▶ [Exercise A]: Collect every line of the records that contains the string "width", matching case exactly.

United States District Court, S.D. Indiana, Indianapolis Division

September 30, 2019

TIMOTHY N. HATTON, Petitioner,
v.
WARDEN, Respondent.

          ORDER GRANTING MOTION TO DISMISS PETITION FOR A WRIT OF HABEAS CORPUS AND DENYING CERTIFICATE OF APPEALABILITY

          SARAH EVANS BARKER, JUDGE.

         Petitioner Timothy N. Hatton was convicted in an Indiana state court of child molesting in 2013. Mr. Hatton now seeks a writ of habeas corpus pursuant to 28 U.S.C. § 2254. The respondent argues that the petition must be denied because it is time-barred. Mr. Hatton has responded and the respondent has replied.[1] The motion is now ripe for review.

         For the reasons explained in this Order, the respondent’s motion to dismiss the petition for a writ of habeas corpus, dkt. [11], is granted and the action is dismissed with prejudice. In addition, the Court finds that a certificate of appealability should not issue. Mr. Hatton’s motion to strike the motion to dismiss, dkt. [21], is denied. Mr. Hatton’s motion to set hearing, dkt. [14], concerns his desire to present additional evidence on the merits of his claims and is denied because the Court is not able to reach the merits of his claims because his petition is untimely.

         I. Background

         On January 17, 2013, Mr. Hatton pleaded guilty to one count of child molesting and was sentenced to an aggregate of 20 years of incarceration with five years suspended to probation. Dkt. 12-1. He did not appeal. On June 28, 2013, Mr. Hatton filed a motion to modify his sentence which was denied the same day it was filed. He did not timely appeal this judgment, and, when he sought permission to file a belated appeal, his request was denied. Mr. Hatton filed a second motion to modify his sentence on June 5, 2014, which was denied on June 10, 2014. Id.

▶ [Exercise B]: Print the court order word for word, starting at "ORDER GRANTING MOTION" and ending at "ripe for review.".

▶ [Given data]:
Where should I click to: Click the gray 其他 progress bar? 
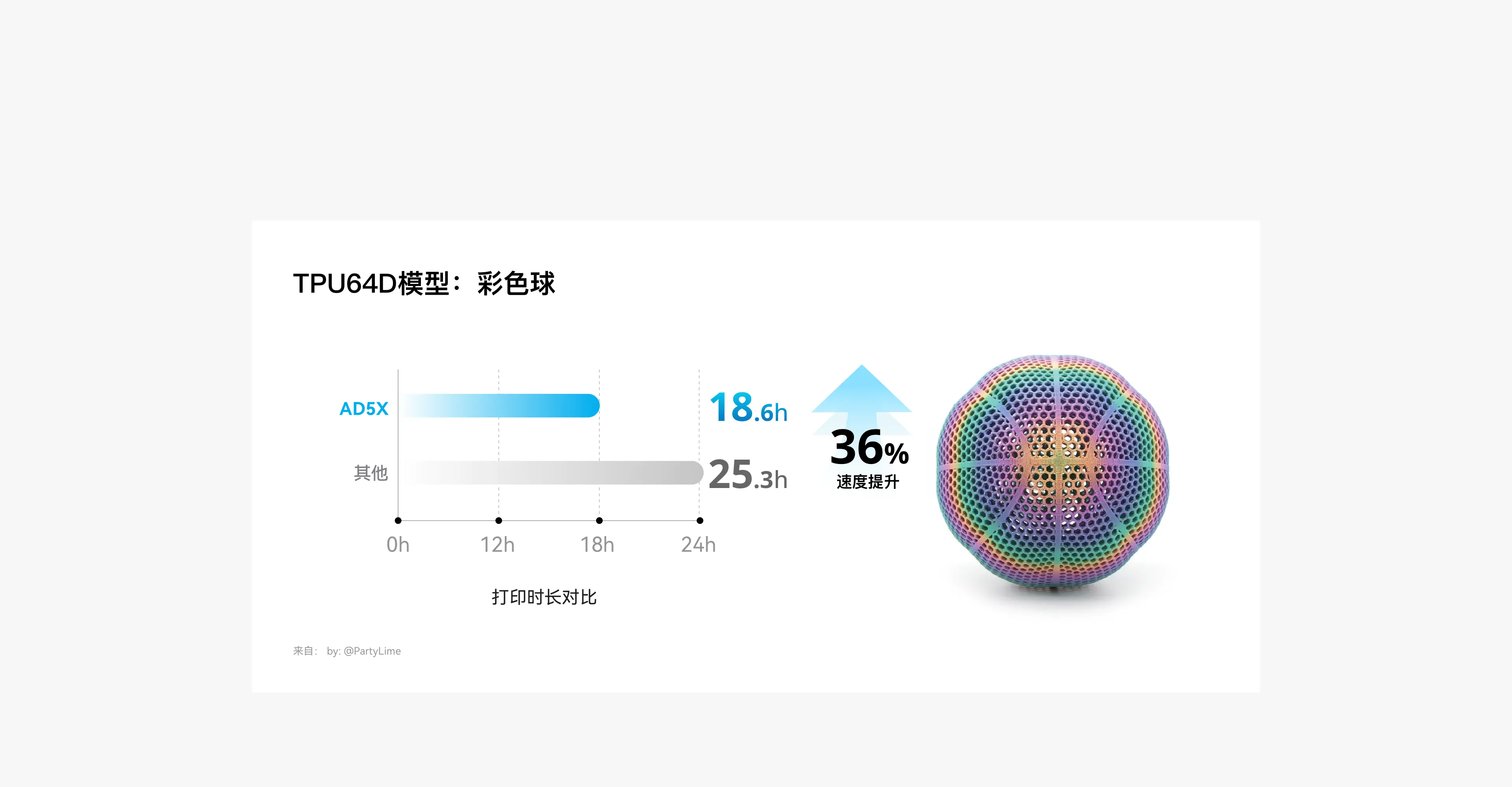pos(554,473)
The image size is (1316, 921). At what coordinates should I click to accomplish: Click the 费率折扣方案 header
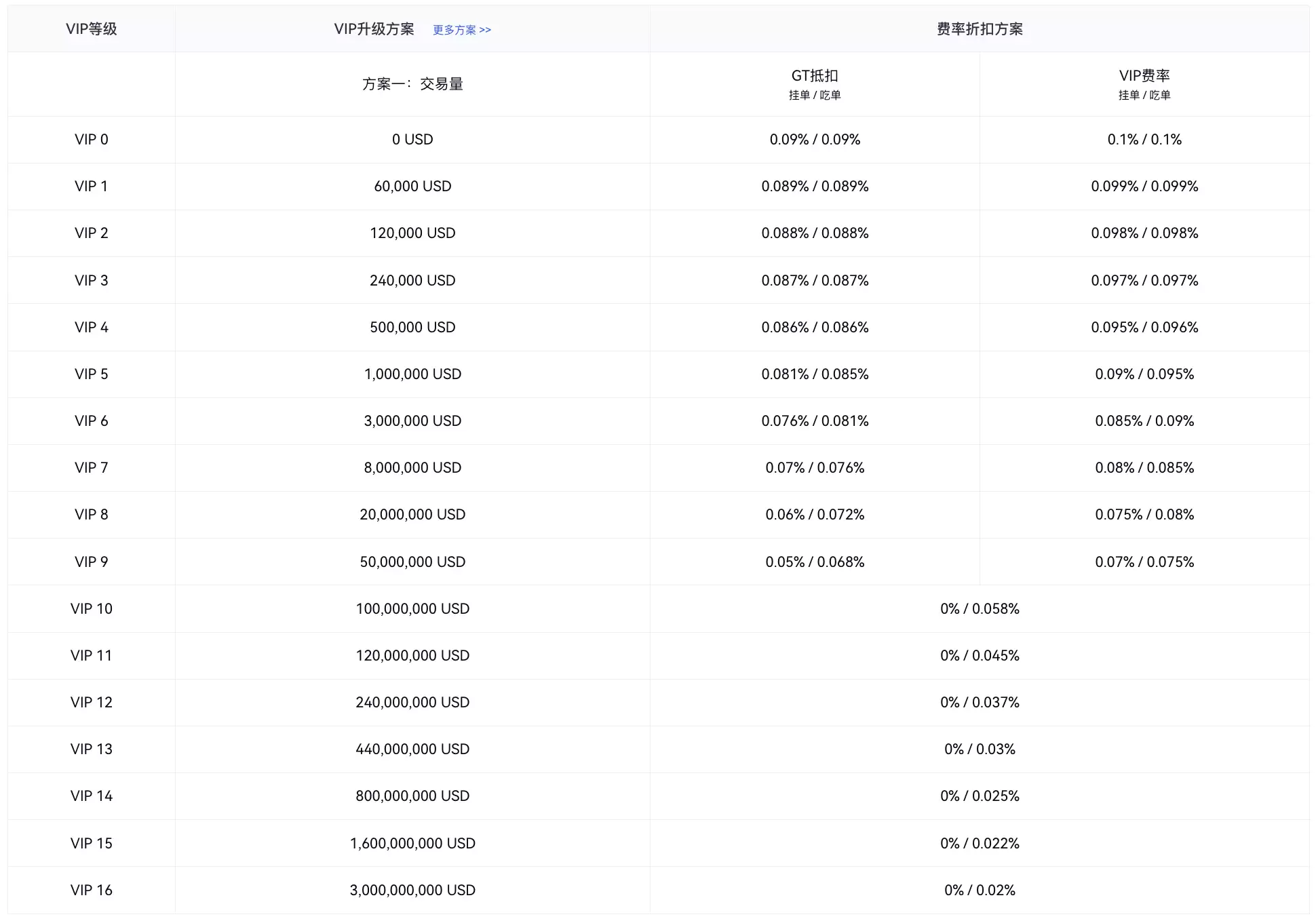coord(980,29)
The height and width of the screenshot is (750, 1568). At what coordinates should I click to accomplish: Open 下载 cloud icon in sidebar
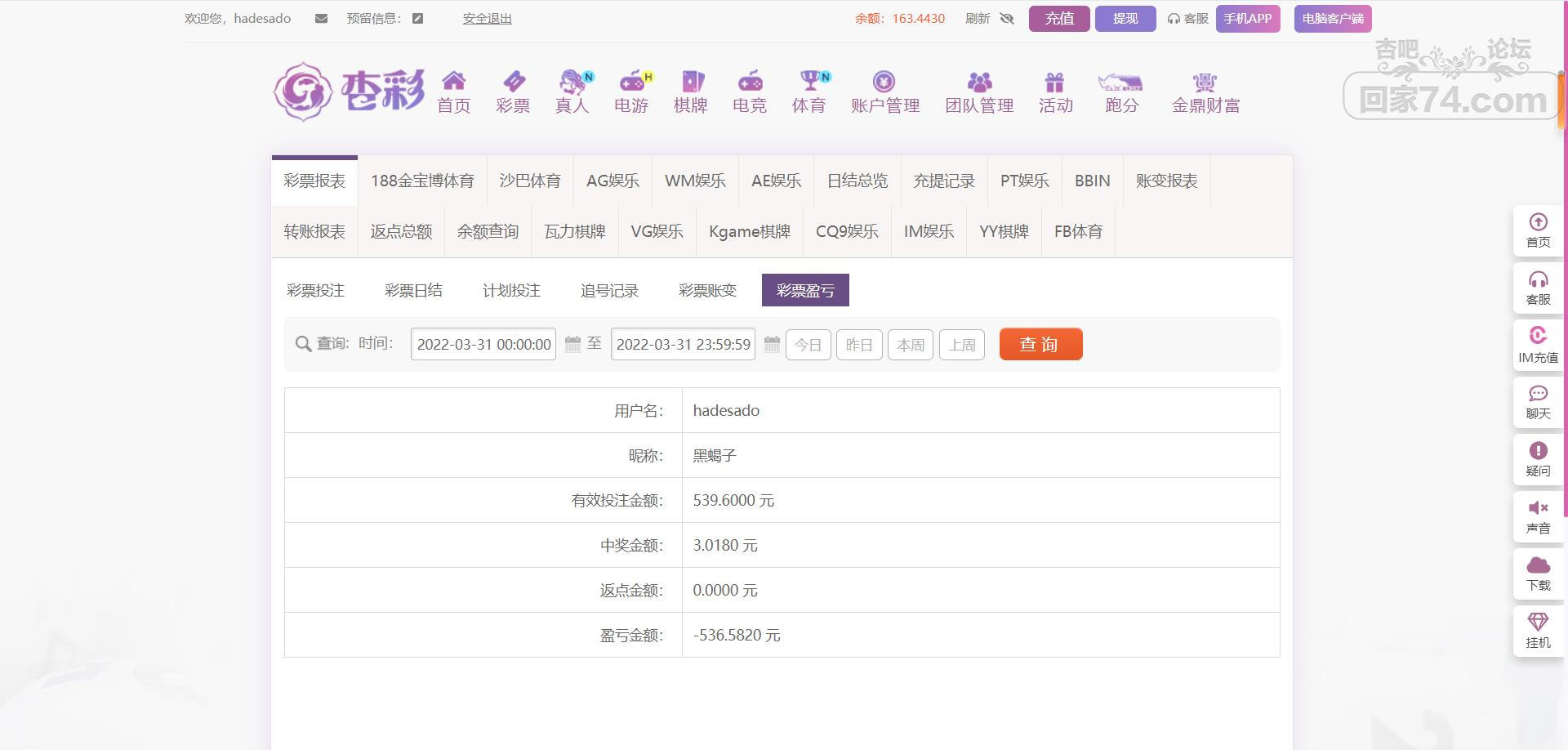1538,574
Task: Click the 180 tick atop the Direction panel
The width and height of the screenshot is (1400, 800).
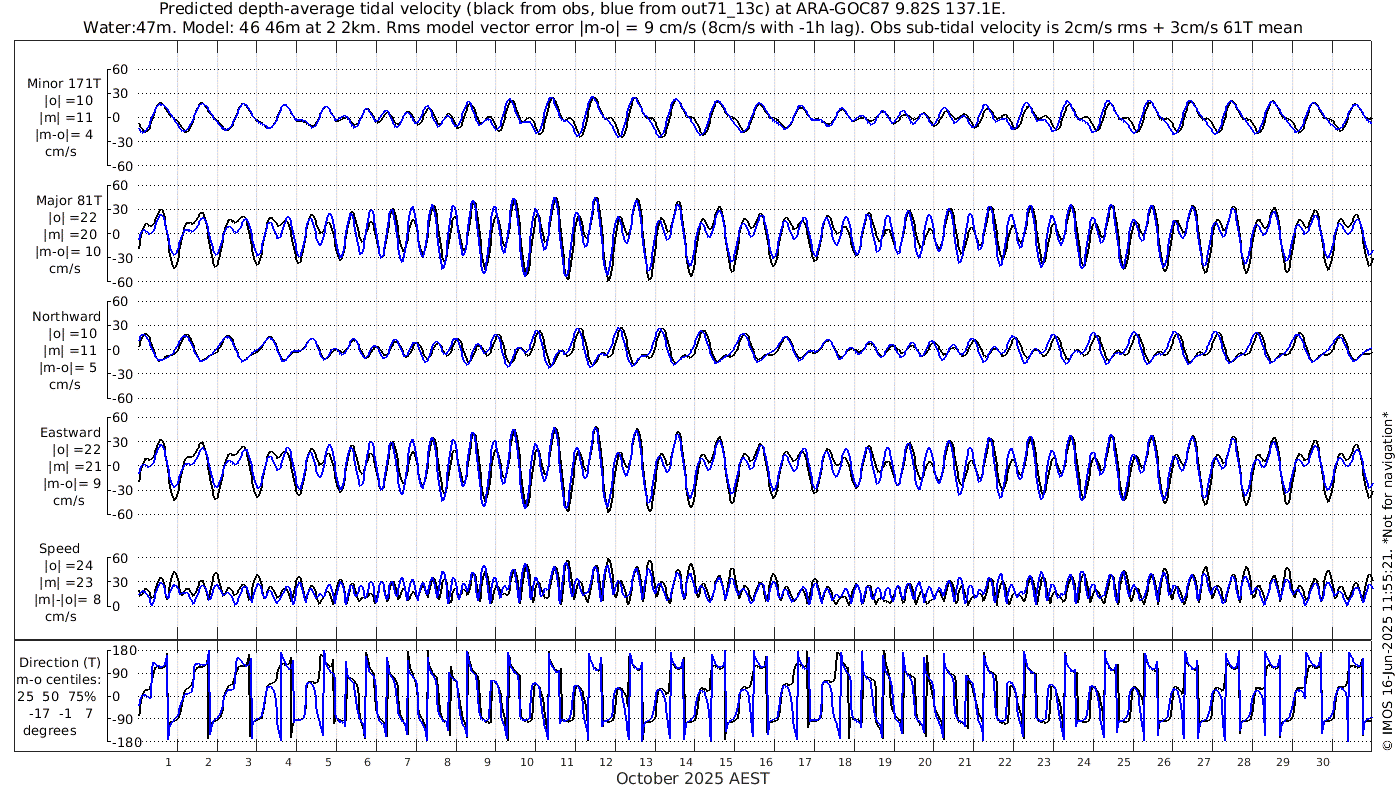Action: coord(121,652)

▶ [Written answer A]:
The height and width of the screenshot is (750, 1568). At what coordinates should I click to accomplish: Open 下载 cloud icon in sidebar
The width and height of the screenshot is (1400, 800).

▶ [Written answer B]:
ORDER GRANTING MOTION TO DISMISS PETITION FOR A WRIT OF HABEAS CORPUS AND DENYING CERTIFICATE OF APPEALABILITY

          SARAH EVANS BARKER, JUDGE.

         Petitioner Timothy N. Hatton was convicted in an Indiana state court of child molesting in 2013. Mr. Hatton now seeks a writ of habeas corpus pursuant to 28 U.S.C. § 2254. The respondent argues that the petition must be denied because it is time-barred. Mr. Hatton has responded and the respondent has replied.[1] The motion is now ripe for review.